Lately researchers have been using edX data to really delve into exactly what happens in MOOCs. For example, just a couple of weeks ago, MIT, Harvard and Tsinghua University (China) researchers discovered (to the surprise of many) that no matter where they start from in terms of previous formal education, MOOC students all show relatively equal learning gains.
In a new study, MIT researchers Kalyan Veeramachaneni and Una-May O’Reilly explore what type of students are most likely drop out of MOOCs, using machine learning models to predict dropout behavior.

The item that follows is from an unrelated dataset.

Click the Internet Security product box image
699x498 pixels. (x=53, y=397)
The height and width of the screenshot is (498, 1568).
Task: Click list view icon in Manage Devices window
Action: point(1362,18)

The researchers divided students from the first edX course, Circuits and Electronics, into five groups:
• No attempts: never submitted an assignment
• Discussion generators: participated in forums
• Content generators: edited wikis
• Fully collaborative: both participated in forums and edited wikis
• Passive collaborator: submitted assignments, but didn’t participate in forums or edit wikis
For the study, they attempted to predict which students out of the four active cohorts (excluding “No attempts”) would drop out on a week-by-week basis.
Here’s what they found:
• After the first week, they were able to predict drop-outs pretty well.

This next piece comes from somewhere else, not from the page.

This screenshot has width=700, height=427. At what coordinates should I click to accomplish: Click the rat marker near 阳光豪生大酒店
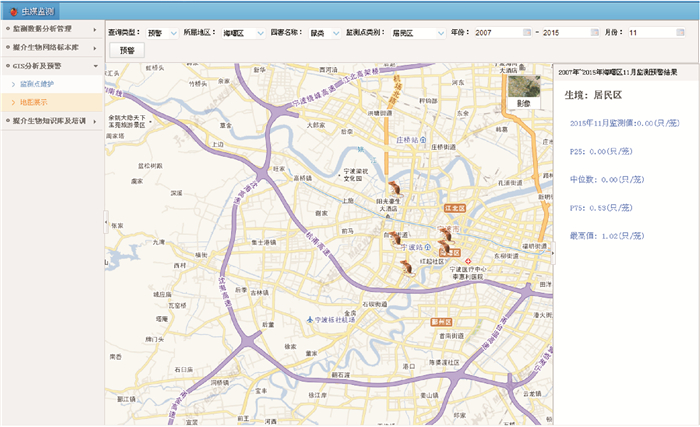(395, 188)
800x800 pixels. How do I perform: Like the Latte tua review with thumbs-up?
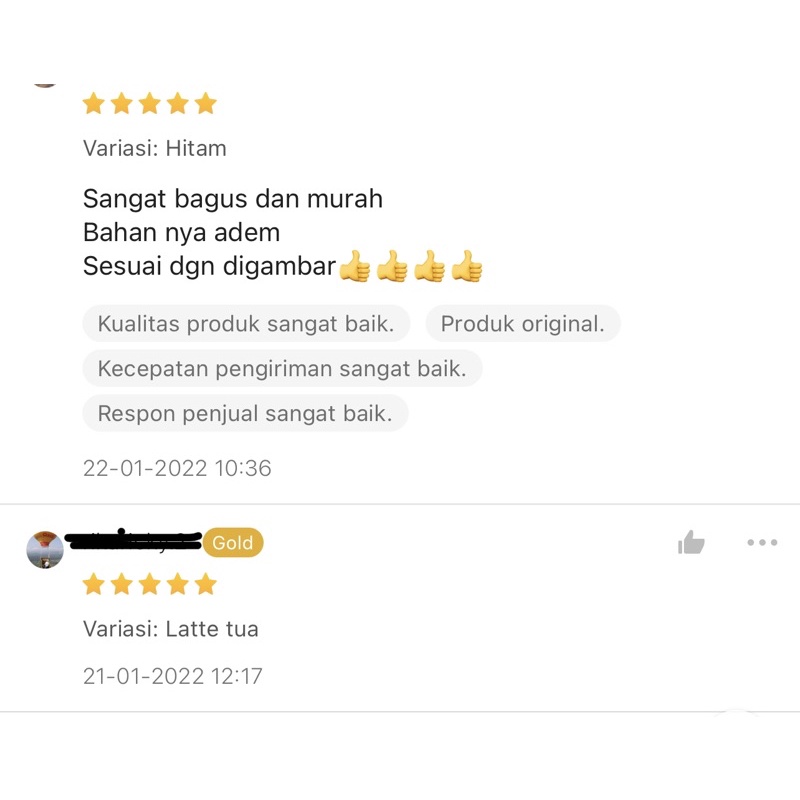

• The most influential predictor was the “pre-deadline submission time,” which is the amount of time between when a student starts to work on the weekly problem set and when the assignment is due.
• A student’s average number of weekly submissions relative to other students is a good predictor of whether the student will stay in the course, as is the lab grade each week and the average length of discussion posts.

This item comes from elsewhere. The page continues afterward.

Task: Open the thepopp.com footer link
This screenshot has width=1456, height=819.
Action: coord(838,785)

• For each week, accurate predictions can be made based on data from the previous four weeks. It is easy to predict who will drop out one week in advance.
The researchers are continuing to investigate how this information might be used to help students at risk of dropping out. In the meantime, the main suggestion that jumps out is encouraging the students to start assignments further in advance of the deadline, perhaps by sending emails reminding them that assignments are coming up and estimating how long each assignment might take.